Aim of the exercise => Rewrite the listing below, changing each "Open" to "Select" and keeping everything else identical.

Supplied material =>
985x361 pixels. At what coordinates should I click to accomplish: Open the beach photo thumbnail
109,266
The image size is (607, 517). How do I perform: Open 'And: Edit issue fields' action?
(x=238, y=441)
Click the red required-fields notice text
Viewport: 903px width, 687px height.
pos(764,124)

Result for this exercise =>
985x361 pixels. At what coordinates should I click to accomplish: Select the beach photo thumbnail
109,266
The image size is (607, 517). How do I perform: Select 'And: Edit issue fields' action?
(x=238, y=441)
Click the red required-fields notice text
Viewport: 903px width, 687px height.
pos(764,124)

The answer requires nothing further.